# How to deal with mental illness?



## Mad Trapper (Feb 12, 2014)

I'm not talking Lib/Cons stuff.

A good friend goes wacky. Sane smarter than most all his life. Then goes off. He has been on prescribed meds, which he blames and maybe other shit.

Lashes out at friends/family trying to help. 

Scary rants, don't want to call cops, shows up banging on a window.

How to deal, not hurt friend, get him help?

He has had Sec 12 eval, they let him go......


----------



## MaterielGeneral (Jan 27, 2015)

Time!
Talk, talk down if you have to.

I'm bipolar and if you F with me I get geeked up quick.

Just talk and calm down. National average is if you call the cops they will put bullet holes where skin was.
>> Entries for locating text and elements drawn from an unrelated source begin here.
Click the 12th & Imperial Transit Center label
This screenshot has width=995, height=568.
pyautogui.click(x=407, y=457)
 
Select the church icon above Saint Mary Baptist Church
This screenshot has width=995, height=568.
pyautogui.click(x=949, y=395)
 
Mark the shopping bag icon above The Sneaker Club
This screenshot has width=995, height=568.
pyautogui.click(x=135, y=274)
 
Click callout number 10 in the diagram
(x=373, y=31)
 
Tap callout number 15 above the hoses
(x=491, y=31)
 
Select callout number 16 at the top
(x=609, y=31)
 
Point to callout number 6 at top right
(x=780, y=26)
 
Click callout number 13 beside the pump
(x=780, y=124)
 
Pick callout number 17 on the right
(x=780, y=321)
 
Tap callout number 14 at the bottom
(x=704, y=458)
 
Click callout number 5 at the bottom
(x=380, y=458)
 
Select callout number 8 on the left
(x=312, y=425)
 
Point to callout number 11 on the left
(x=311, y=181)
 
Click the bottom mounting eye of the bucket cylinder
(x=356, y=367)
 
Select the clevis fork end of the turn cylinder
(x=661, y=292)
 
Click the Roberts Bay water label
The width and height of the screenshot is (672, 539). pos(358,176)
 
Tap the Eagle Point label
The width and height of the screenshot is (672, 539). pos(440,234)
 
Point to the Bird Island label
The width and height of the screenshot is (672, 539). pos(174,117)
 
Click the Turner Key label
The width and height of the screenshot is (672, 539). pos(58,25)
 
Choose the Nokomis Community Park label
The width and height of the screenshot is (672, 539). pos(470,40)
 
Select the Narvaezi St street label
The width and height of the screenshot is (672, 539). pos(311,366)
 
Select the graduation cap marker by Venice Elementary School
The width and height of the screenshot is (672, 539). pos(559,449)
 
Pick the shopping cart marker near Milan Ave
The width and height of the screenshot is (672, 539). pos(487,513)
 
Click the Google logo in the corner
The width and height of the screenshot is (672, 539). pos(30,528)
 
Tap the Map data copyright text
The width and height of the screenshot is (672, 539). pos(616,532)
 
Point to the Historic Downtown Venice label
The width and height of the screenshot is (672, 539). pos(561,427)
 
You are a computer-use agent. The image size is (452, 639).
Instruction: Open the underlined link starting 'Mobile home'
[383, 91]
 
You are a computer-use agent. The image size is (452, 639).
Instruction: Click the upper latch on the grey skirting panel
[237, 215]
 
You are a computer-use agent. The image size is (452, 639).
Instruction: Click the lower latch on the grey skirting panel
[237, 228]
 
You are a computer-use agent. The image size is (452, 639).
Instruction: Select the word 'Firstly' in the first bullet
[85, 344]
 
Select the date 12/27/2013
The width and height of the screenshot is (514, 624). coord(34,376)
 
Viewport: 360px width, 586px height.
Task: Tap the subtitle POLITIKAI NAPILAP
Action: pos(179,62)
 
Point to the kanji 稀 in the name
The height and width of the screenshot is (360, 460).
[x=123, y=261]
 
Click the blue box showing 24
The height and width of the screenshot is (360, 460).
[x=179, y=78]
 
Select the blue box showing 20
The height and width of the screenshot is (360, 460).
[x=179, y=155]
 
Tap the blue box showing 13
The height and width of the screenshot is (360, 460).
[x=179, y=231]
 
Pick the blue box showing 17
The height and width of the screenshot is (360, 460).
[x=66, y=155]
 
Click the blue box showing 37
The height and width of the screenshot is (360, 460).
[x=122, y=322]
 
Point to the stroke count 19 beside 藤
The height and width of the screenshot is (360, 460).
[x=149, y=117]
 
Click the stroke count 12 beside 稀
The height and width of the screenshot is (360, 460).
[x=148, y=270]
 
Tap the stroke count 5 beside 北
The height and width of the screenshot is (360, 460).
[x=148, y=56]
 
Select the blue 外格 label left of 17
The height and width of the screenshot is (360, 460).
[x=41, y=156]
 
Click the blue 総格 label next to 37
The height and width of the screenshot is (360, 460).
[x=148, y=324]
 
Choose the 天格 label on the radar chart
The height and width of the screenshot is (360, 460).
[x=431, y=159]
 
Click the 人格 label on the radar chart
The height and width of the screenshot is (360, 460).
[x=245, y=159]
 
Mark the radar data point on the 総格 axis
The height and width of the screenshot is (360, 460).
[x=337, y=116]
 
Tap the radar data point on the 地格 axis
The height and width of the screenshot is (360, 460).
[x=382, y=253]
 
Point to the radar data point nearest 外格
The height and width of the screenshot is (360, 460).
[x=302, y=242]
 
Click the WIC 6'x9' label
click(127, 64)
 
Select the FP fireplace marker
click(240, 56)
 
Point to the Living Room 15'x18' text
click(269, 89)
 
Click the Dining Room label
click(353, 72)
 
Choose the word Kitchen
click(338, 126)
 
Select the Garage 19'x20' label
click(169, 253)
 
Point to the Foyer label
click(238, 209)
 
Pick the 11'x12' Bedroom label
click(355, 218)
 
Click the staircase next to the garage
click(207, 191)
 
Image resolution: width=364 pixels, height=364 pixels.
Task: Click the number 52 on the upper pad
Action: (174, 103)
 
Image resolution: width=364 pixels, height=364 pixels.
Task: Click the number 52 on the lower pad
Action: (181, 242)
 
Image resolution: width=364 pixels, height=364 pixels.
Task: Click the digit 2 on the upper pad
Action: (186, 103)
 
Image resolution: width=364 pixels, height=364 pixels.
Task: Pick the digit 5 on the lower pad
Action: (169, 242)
Sent from my XT1585 using Tapatalk


----------



## Camel923 (Aug 13, 2014)

Be calm in dealing with him. He is already a powder keg. You get excited and he goes off. He might be miss diagnosed or on the wrong meds. Sometimes these people’s lr play with these meds, alcohol and street drug which makes things way worse. See if he can get a second opinion and also check form hormonal or chemical imbalances. Thyroid and para thyroid issues.


----------



## Mad Trapper (Feb 12, 2014)

I've been very gentle trying to reason. Blames my research, which he don't understand, as Grad stident


The guy is worth saving. Friends/me/family have tried/inteviened.

What next? Commit?


----------



## jimb1972 (Nov 12, 2012)

It is hard to get an involuntary committal, but that is probably the best option until they can figure out whats going on. Have they done an MRI/Cat scan? brain tumors, even benign ones can put pressure on the brain that make sane people go batshit crazy in a hurry.


----------



## jimb1972 (Nov 12, 2012)

Mad Trapper said:


> I've been very gentle trying to reason. Blames my research, which he don't understand, as Grad stident
> 
> The guy is worth saving. Friends/me/family have tried/inteviened.
> 
> What next? Commit?


Grad student? Schizophrenia usually makes it's presence known mid 20's


----------



## Mad Trapper (Feb 12, 2014)

jimb1972 said:


> Grad student? Schizophrenia usually makes it's presence known mid 20's


Pizz ant. I worked hard to get a PHD, all the while taking care of a family farm. *FU!* Jethro. Maybe you read my post wrong? If so, sorry. If not *GTH*


----------



## RedLion (Sep 23, 2015)

The recommendation to try to sit him down to talk to him about your concerns would be my first choice if you would feel safe doing so? Otherwise I would involve the police and have them do a "welfare check." I have requested welfare checks on clients once in a while. It really is the better choice to involve the police. The police are very professional and can get a person to the help that they need. It is better to have someone that you care about get mad at you for trying to help than to have them do something permanent.
People can be put on a 72hr hold by an MD and if the person ends up being agreeable to an evaluation, they can get the help and get released quickly. A commitment or stay of commitment is usually not needed.


----------



## Mad Trapper (Feb 12, 2014)

RedLion said:


> The recommendation to try to sit him down to talk to him about your concerns would be my first choice if you would feel safe doing so? Otherwise I would involve the police and have them do a "welfare check." I have requested welfare checks on clients once in a while. It really is the better choice to involve the police. The police are very professional and can get a person to the help that they need. It is better to have someone that you care about get mad at you for trying to help than to have them do something permanent.
> People can be put on a 72hr hold by an MD and if the person ends up being agreeable to an evaluation, they can get the help and get released quickly. A commitment or stay of commitment is usually not needed.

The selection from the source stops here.